Stricter appraisal of the ability to pay instalments is also in place– creating a reserve in case it is necessary to increase the interest rate in the future. The average salary is considered over six months instead of three.
“The changes have not influenced the demand for mortgages yet,” said Katarína Habodászová, a product manager for mortgages from Hypocentrum, for The Slovak Spectator. Interest rates are keenly priced and favourable towards newly built houses and blocks of flats, she added.
“We are waiting for the response of real-estate prices to the limitation of mortgage accessibility,” stated analyst Pavel Škriniar from Finančná hitparáda (Financial chart) for The Slovak Spectator.

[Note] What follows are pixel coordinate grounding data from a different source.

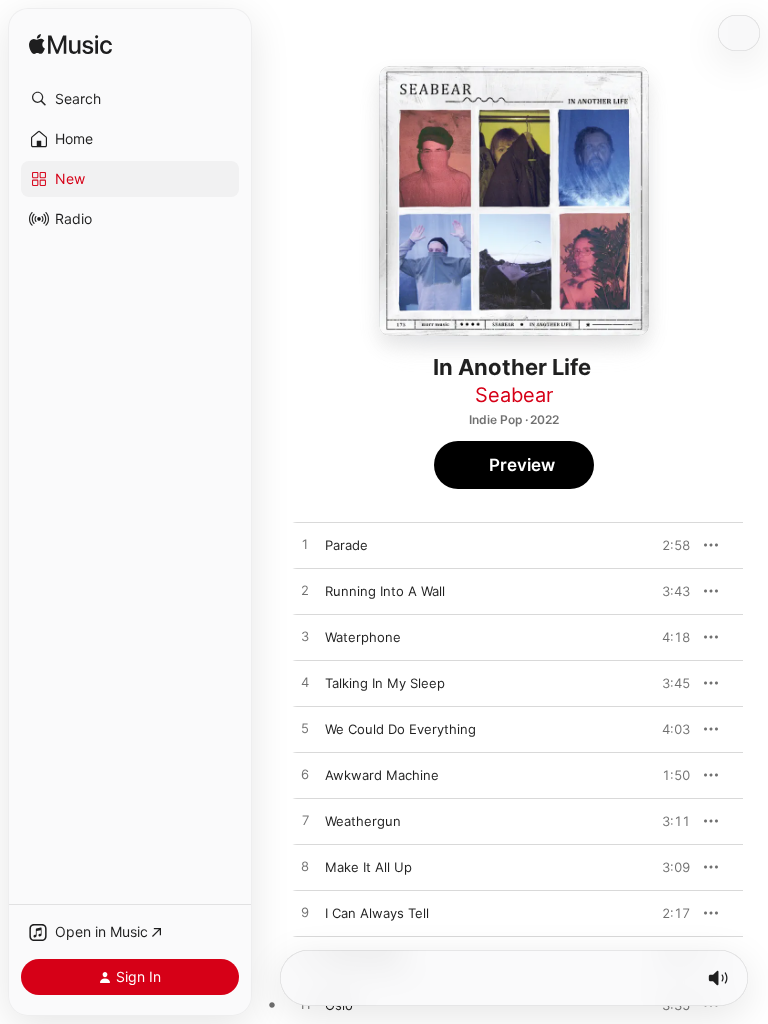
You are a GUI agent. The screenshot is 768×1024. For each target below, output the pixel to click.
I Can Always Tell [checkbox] (377, 913)
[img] (70, 45)
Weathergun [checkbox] (363, 821)
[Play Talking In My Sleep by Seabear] (305, 683)
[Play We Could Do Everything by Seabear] (305, 729)
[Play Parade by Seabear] (305, 545)
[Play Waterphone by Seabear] (305, 637)
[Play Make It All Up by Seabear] (305, 867)
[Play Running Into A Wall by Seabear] (305, 591)
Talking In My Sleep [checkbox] (385, 683)
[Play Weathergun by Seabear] (305, 821)
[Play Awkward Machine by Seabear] (305, 775)
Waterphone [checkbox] (363, 637)
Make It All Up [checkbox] (368, 867)
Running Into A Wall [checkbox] (385, 591)
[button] (130, 99)
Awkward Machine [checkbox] (382, 775)
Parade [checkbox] (346, 545)
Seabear (514, 395)
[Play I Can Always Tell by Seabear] (305, 913)
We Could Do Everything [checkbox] (400, 729)
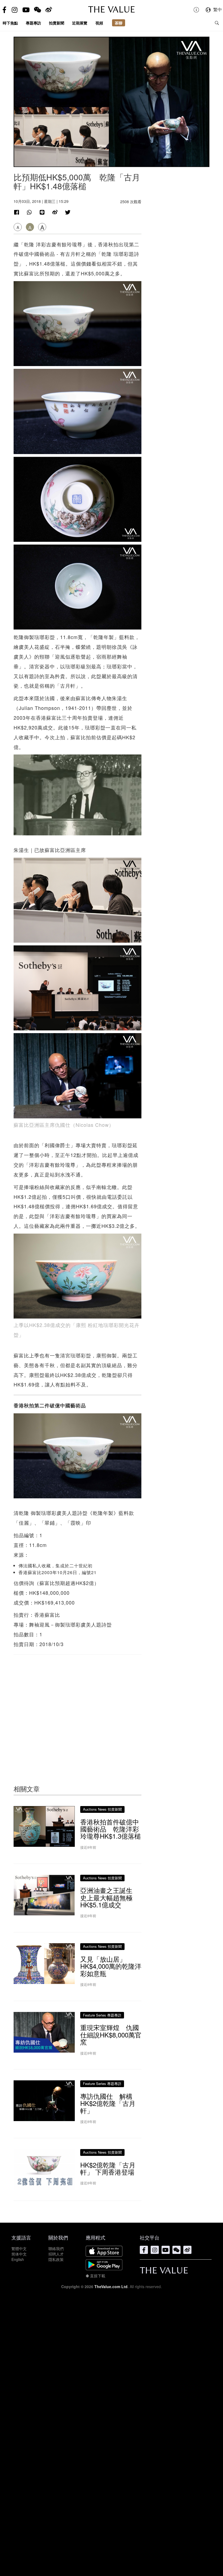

The limitation has not lowered the appetite for mortgages, however, Škriniar added.
Many empty flats in the capital
The supply of new flats in Bratislava last year reached the same level as 2008. In contrast to 2015, it grew by 33 percent, excluding a year-on-year increase in 2007 and 2008, it’s a record, said Filip Žoldák from Herry’s real estate agency.
“Looking at year-on-year change, demand is growing more slowly than supply,” said Žoldák, as quoted by the TASR newswire.
The average occupancy of all new buildings in Bratislava is about 64 percent, Žoldák added. There are 3,400 free flats and less than 5 percent are finished.
“When someone wants to move, they can either wait for a new building or choose an old one,” he said for TASR.
New projects can sell 25 to 40 percent of their capacity in the first three months.
“Everyone buys in at the beginning, because they are aware that the prices in individual projects at different phases can change and that this is also based on how well they sell,” he summed up.
The Deputies of development from the Corwin, Lucron Group and the Cresco Group confirmed that because of the situation in the last year they also increased the prices of the flats in their projects, from 5 to 15 percent. People also buy flats as an investment but according to their data it’s less than 10 percent.
Staying at home
Young Slovaks, however, also tend to make use of another option.
The recent Eurostat survey confirmed the trend that they belong among the Europeans who remain the longest in their parental “nest”.
The average age of an EU inhabitant when they move into their own residence is 26.1 years, based on data from 2015. Slovaks, however exceed that, as the average Slovak leaves home at the age of 31. Only the Maltese (31.1-year-old) and the Croatians (31.4-year-old) stay with their parents longer.